Surprisingly, it worked. It fixed most of our lost-context issues. Is it super scientific? Not really. But it did the job, and that’s what mattered.

Document ingestion pipeline

There are plenty of chunking frameworks out there (Chonkie even has a SaaS version!), but given how simple our chunking logic was, we chose not to overcomplicate things.

All our Markdown documents were processed in a single batch job, which output a set of chunked documents to S3-compatible block storage. On top of that, we run a periodic offline incremental reindexing job for Nixiesearch that writes a new index version to S3.

$> nixiesearch index file -c config.yml --url s3://bucket --index hello

$> aws s3 ls s3://bucket/hello
-rw-r--r-- 1 shutty shutty       512 May 22 12:55 _0.cfe
-rw-r--r-- 1 shutty shutty 123547444 May 22 12:55 _0.cfs
-rw-r--r-- 1 shutty shutty       322 May 22 12:55 _0.si
-rw-r--r-- 1 shutty shutty      1610 May 22 12:55 index.json
-rw-r--r-- 1 shutty shutty       160 May 22 12:55 segments_1
-rw-r--r-- 1 shutty shutty         0 May 22 12:48 write.lock

$> nixiesearch search -c config.yml

The searcher backend just picks up the latest index, and that’s it.

The R in RAG

When you (as a search engineer) first open a list of RAGAS supported evaluation metrics and see things like Precision, Recall and Relevance, you might think that you’ve seen these names already somewhere else.

Precision, Recall and relevance are all search, and not RAG metrics!
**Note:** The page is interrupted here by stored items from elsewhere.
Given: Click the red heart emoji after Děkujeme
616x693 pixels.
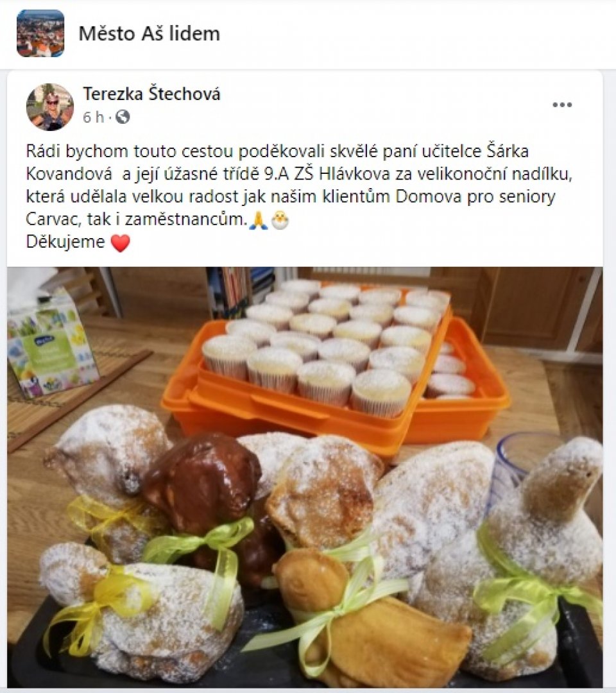Looking at the screenshot, I should tap(120, 243).
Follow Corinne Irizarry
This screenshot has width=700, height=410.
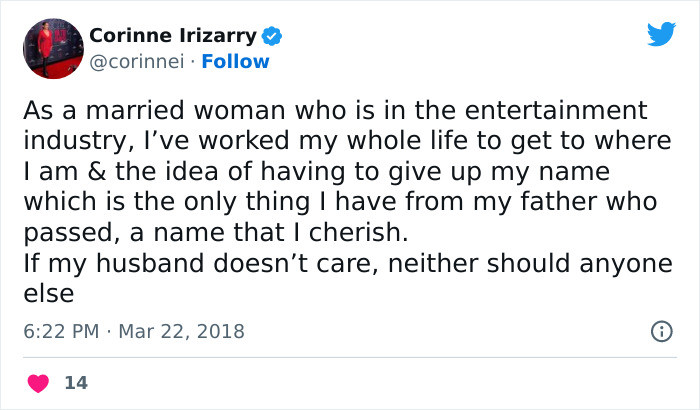pos(235,61)
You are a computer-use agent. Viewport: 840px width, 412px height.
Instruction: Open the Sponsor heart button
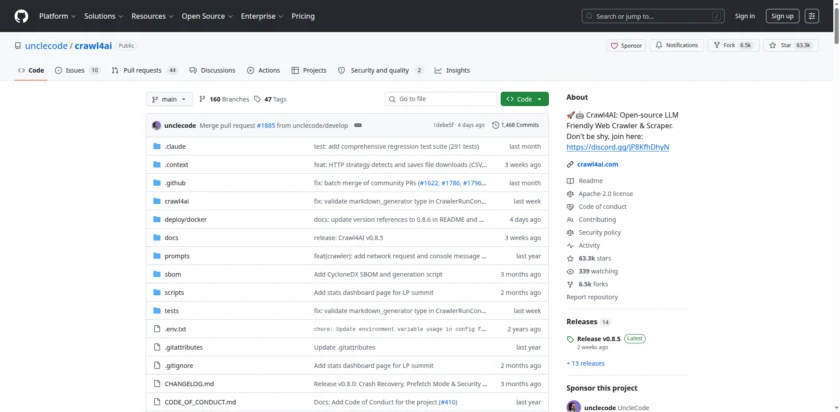626,45
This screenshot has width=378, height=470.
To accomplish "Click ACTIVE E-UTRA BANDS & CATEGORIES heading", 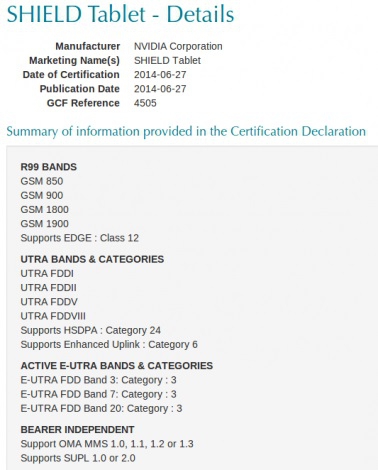I will tap(117, 366).
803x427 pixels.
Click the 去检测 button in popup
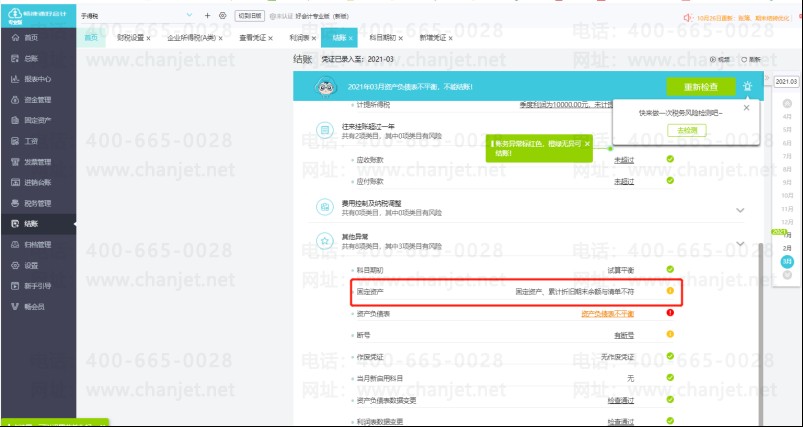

The goal of retrieval is to give the LLM the most relevant context. Otherwise, it’s just a classic garbage in, garbage out situation. But with our unusual target languages, the big question was: which search implementation should we trust?

For lexical search, we quickly ran into a roadblock: there are no well-tested, Lucene-compatible analyzers for Kazakh or Uzbek.
On the vector side, some XLM-Roberta-based embedding models (like the Multilingual-E5 family) claim to support these languages. But how do we actually validate that?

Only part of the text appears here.